Getting a code signing certificate is the easiest way to fix anti virus issues including this Windows Defender issue. You'll have to pay for a certificate but in my opinion it pays for itself in time saved from fixing/assisting users blocked by their AV.
https://github.com/Squirrel/Squirrel.Windows/blob/master/docs/using/application-signing.md
@lukeskinner I don't see evidence that code signing is enough with this particular situation. Our apps are all signed. I'm just guessing here, but it could be that apps that work in a normal way involving Open/Save dialogs are allowed, while apps (like ours) that are touching dozens of files in rapid succession are flagged.
@hatton is that something you can reproduce? What do your access (write?) patterns look like? Have you tried if having a regular (e.g. MSI/program files) installation makes any difference?
Is there any solution to this issue ? Windows defender keeps blocking valid application
@kalpeshah Turn off Controlled Folder Access
@paulcbetts Thanks Paul. It is truned off. On the initial installation it still shows me the message that the application is from unknown publisher although i have signed setup.exe.

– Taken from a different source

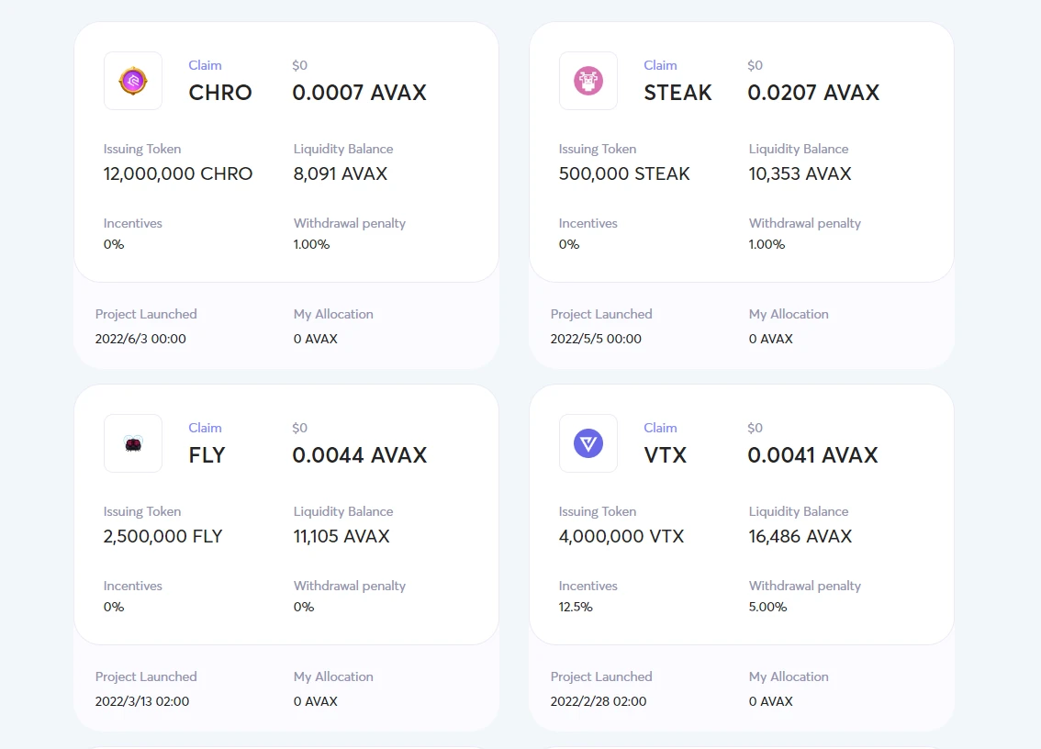Viewport: 1041px width, 749px height.
Task: Click the FLY token logo icon
Action: pyautogui.click(x=133, y=443)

We longtime squirrel users are by now used to telling users how to turn down their over-active third party antivirus products. Personally, I always tell them "just use Windows Defender already". Alas, no more.
A recent Windows Defender feature, "Controll Folder Access" (also known as "Controlled Folder Exploit Guard") is designed to stop ransom-ware from messing with your files. It seems to be opt-in for now, but to me it actually looks like a pretty good idea, something I'd turn on for my mom, at least. Except for one thing: it locks out our app from, you know, working with its own files. when this happens, there is no indication of the cause, no mention of Windows Defender, just... your program's File.Write will fail. If you don't see this coming, you have a huge support headache.
Once they somehow divine the cause, the user is supposed to whitelist their apps. Nevermind that my mom wouldn't have a clue how to find the app. The problem for squirrel apps is that you have to whitelist the specific exe, the name of which changes with each update. At least it does for us, but maybe we're behind.
We have mitigated this by checking for blocked write access to our own files on startup; we talk to the user about how to disable this otherwise helpful protection, or how to move their files somewhere non-protected. And we feel bad about it, like we did something wrong.
Has anyone else dealt with this in a better way?